Contractors pricing in shortages as concerns over issues dog industry
London and Birmingham are emerging strongly from the impact of the pandemic, a survey by Rider Levett Bucknall has found.
It said demand was doing well in most sectors but access to labour and supply of materials are now trumping volumes of workload as the number one concern for industry.
RLB’s Birmingham office reported that “affordability and availability of certain materials has replaced covid-uncertainty as the main consideration for projects on-hold”.
The report added: “For contractors’ and sub-contractors’ pricing of materials price increases, both London and Birmingham confirm that pass-through of these additional input costs, on to tendered prices, is at a high level.
“In the context of labour, the concern is more in relation to absolute availability of labour in particular trades. London may be particularly affected, because the effects of Brexit have yet to become clear, regardless of covid impacts.”
RLB’s national head of cost consultancy Russell Lloyd said: “The UK is experiencing a perfect storm of the effects of both the pandemic and Brexit, together with a strong bounce back, providing the challenges of supply chain issues and labour shortages, which has been further exacerbated by the recent ‘pingdemic’.”
The survey said: “Overall, London and Birmingham appear to be performing reasonably well in the context of the whole of Europe, sector-by-sector, based on RLB’s model of average sector performance.”
It said that data centres and the industrial and logistics sectors were performing strongly in the UK while civils and civic projects were also on the rise.
It predicted that there will be more repurposing of offices in the future as firms look to revamp existing space into better quality, less densely populated areas for working.
RLB said the leisure, hotel and retail sectors were recovering but at a slower pace as the effects of the pandemic still linger on tourist numbers as well as the amount of shoppers on the high street who have switched to online shopping in droves.
And it said it was waiting to see what the twin effects of Brexit and covid would be on the number of overseas students studying at UK universities. “This year’s universities clearing process will provide some guidance and enable some understanding of any re-calibration of estate development models going forward,” it added.

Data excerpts
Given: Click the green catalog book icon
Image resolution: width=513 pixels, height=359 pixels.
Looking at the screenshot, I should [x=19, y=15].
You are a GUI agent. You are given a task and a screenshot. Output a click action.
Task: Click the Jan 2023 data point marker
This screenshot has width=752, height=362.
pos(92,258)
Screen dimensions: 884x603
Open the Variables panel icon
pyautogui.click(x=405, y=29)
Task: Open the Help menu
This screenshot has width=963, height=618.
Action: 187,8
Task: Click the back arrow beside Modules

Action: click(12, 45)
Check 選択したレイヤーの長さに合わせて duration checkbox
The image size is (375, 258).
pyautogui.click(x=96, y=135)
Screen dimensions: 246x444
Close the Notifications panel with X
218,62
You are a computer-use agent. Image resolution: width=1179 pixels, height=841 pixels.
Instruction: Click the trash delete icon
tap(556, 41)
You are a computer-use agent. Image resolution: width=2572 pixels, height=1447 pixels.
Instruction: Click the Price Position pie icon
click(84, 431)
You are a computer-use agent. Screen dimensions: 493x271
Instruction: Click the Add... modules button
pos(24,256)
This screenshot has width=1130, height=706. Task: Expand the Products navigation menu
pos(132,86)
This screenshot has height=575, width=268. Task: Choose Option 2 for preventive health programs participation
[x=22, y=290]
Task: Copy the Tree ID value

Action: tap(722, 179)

# ACTION ITEM A
In the article on contractors and shortages, what does RLB's Birmingham office say has replaced covid uncertainty as the main consideration for projects on hold?
# ACTION ITEM B
From the article on contractors and shortages, write out everything from "It said that" down to "areas for working.".

# TASK ANSWER A
The affordability and availability of certain materials.

# TASK ANSWER B
It said that data centres and the industrial and logistics sectors were performing strongly in the UK while civils and civic projects were also on the rise.
It predicted that there will be more repurposing of offices in the future as firms look to revamp existing space into better quality, less densely populated areas for working.